Slashdot Mirror


Ada Lovelace and Her Legacy

nightcats writes: Nature has an extensive piece on the legacy of the "enchantress of abstraction," the extraordinary Victorian-era computer pioneer Ada Lovelace, daughter of the poet Lord Byron. Her monograph on the Babbage machine was described by Babbage himself as a creation of "that Enchantress who has thrown her magical spell around the most abstract of Sciences and has grasped it with a force that few masculine intellects (in our own country at least) could have exerted over it." Ada's remarkable merging of intellect and intuition — her capacity to analyze and capture the conceptual and functional foundations of the Babbage machine — is summarized with a historical context which reveals the precocious modernity of her scientific mind. "By 1841 Lovelace was developing a concept of 'Poetical Science', in which scientific logic would be driven by imagination, 'the Discovering faculty, pre-eminently. It is that which penetrates into the unseen worlds around us, the worlds of science.' She saw mathematics metaphysically, as 'the language of the unseen relations between things;' but added that to apply it, 'we must be able to fully appreciate, to feel, to seize, the unseen, the unconscious.' She also saw that Babbage's mathematics needed more imaginative presentation."

4 of 139 comments (clear)

  1. Lord Byron by whoever57 · · Score: 2, Interesting

    When Lord Byron was attending Trinity college at Cambridge, he kept a bear. He was hauled in to be told to get rid of the bear, because domestic animals were prohibited by college rules from college rooms. His response: the bear is not a domestic animal. He got to keep the bear!

    --
    The real "Libtards" are the Libertarians!
  2. Re:hurrrudururrururur by dryeo · · Score: 4, Interesting

    In that era, upper class women often dappled in (higher) mathematics, with womans magazines often having mathematical puzzles.

    --
    https://en.wikipedia.org/wiki/Inverted_totalitarianism
  3. Re:hurrrudururrururur by Anonymous Coward · · Score: 2, Interesting

    One day, hopefully, you'll get to see why this position is a little simplistic. Yes, criticise anyone for any reason; sounds fair. But sexism is quite prevalent and one side is starting with a disadvantage.

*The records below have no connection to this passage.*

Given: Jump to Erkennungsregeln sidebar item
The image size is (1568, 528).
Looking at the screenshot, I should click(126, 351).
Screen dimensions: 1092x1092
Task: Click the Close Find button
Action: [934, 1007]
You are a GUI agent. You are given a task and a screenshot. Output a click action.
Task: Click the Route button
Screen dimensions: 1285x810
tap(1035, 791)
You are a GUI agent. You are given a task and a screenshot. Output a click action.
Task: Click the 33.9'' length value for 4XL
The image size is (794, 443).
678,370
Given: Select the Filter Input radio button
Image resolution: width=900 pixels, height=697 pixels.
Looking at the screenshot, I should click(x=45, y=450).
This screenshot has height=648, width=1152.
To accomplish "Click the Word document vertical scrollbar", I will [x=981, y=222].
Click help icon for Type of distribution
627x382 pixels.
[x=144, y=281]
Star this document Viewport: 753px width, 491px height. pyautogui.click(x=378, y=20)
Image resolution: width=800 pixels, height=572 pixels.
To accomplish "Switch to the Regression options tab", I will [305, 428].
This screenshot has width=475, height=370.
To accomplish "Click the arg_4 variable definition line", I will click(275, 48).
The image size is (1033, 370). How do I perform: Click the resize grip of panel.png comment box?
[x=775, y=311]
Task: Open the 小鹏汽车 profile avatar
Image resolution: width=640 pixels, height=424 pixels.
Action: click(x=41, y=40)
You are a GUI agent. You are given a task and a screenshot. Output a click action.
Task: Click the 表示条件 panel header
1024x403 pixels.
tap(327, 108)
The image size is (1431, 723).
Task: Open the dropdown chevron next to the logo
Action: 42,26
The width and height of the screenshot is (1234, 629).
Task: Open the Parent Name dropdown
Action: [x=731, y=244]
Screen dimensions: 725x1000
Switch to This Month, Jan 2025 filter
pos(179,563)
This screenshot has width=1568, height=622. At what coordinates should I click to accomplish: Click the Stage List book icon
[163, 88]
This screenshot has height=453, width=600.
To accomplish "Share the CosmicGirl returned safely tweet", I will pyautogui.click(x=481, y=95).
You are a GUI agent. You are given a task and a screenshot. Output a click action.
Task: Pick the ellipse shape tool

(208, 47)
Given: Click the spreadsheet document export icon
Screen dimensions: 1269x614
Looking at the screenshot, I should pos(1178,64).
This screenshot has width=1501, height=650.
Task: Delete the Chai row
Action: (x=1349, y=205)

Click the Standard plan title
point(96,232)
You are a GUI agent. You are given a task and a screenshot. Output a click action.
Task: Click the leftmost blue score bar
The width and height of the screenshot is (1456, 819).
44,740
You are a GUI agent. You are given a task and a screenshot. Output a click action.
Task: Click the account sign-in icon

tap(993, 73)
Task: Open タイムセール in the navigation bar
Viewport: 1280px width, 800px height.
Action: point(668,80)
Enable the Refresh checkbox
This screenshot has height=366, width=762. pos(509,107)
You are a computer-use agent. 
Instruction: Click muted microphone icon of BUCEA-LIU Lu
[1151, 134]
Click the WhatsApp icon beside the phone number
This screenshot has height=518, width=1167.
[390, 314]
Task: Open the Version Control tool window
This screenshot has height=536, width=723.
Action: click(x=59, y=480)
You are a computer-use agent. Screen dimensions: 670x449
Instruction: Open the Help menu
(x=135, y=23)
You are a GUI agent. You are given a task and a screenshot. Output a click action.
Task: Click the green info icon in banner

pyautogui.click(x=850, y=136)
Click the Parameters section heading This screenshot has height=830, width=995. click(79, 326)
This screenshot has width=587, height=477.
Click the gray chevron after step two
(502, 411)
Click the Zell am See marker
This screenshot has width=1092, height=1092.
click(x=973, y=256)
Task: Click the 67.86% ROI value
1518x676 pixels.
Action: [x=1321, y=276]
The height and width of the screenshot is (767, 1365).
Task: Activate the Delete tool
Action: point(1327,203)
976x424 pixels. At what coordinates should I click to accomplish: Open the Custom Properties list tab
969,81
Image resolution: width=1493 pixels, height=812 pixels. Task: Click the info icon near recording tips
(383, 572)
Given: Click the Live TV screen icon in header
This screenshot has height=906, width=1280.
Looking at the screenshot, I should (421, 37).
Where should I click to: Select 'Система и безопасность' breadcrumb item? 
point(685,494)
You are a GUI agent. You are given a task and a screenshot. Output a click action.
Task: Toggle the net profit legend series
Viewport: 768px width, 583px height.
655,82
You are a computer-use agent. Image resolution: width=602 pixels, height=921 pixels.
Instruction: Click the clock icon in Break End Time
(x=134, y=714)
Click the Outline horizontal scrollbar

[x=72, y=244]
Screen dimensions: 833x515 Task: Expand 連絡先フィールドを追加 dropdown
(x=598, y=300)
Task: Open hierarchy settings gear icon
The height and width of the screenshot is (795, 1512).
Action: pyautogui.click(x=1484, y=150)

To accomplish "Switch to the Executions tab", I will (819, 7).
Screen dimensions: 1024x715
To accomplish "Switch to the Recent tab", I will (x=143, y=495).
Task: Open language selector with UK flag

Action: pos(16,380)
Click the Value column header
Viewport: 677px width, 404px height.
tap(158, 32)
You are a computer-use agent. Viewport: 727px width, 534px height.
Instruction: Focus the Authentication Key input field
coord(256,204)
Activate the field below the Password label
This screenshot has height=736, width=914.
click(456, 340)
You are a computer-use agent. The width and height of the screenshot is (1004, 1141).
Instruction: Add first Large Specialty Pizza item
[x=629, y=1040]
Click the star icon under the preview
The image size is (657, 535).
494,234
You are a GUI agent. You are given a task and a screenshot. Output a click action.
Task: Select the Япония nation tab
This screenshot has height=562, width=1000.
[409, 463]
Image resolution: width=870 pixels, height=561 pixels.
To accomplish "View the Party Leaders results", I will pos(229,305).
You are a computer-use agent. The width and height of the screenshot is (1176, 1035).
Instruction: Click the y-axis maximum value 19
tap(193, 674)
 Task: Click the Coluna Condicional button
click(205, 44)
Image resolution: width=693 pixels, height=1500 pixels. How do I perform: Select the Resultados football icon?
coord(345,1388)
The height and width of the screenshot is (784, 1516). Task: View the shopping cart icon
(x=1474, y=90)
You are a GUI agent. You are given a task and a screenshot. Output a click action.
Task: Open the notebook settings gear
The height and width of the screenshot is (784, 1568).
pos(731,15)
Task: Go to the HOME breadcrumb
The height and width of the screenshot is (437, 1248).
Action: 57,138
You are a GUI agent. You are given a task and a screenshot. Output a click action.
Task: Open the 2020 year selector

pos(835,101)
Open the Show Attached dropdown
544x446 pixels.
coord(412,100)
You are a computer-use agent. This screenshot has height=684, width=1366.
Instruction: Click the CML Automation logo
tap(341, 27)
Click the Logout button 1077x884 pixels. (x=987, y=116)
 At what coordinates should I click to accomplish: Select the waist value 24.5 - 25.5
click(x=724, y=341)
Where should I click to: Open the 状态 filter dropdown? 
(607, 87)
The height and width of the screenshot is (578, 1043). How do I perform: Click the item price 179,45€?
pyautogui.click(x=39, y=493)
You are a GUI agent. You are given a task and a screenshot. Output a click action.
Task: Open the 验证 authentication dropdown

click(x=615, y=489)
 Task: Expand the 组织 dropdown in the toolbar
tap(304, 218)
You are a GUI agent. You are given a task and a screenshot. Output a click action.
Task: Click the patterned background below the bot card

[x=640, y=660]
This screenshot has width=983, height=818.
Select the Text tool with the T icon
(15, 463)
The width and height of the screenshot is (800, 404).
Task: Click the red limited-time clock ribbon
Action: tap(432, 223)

    Here's another example from a slightly later period - https://en.wikipedia.org/wiki/Emmy_Noether. If you're completely - completely - happy that we're all now on a level playing field criticise away.

    Otherwise, let's take gender out of it and try to get over the general geek thing of I'm-some-hot-shot-IT-geek-and-no-one-else-knows-anything nonsense. Try finding the positive rather than criticise. The "yeah, but..." thing is tiresome.

  4. Re:I am sure the women in the crowd will like this by phantomfive · · Score: 3, Interesting
    The article is not flattering. When the article says, "She also saw that Babbage's mathematics needed more imaginative presentation," it's not being complimentary. It is a compensatory way to suggest that she really didn't know how to program the machine. The wording of the article is very careful, for example, here is how it describes that she didn't know how to program:

    Lovelace is sometimes loosely described as the first computer programmer. She did produce an elegant set of tables showing how the engine could calculate Bernoulli numbers, but based on equations supplied by Babbage. Lovelace's originality lay in her conceptual definitions of the engine's mathematical functions, and her brilliant speculations on its design possibilities, going far beyond anything Babbage himself articulated. She wrote: “We may say most aptly that the Analytical Engine weaves algebraic patterns just as the Jacquard-loom weaves flowers and leaves.”

    Overall, the article is somewhat insulting, implying that "the only contribution a woman can make is to bring her imaginative, creative views to the table when she copies men. Put her in marketing." The article doesn't quite say that, but it is the natural conclusion from what the article says.

    --
    "First they came for the slanderers and i said nothing."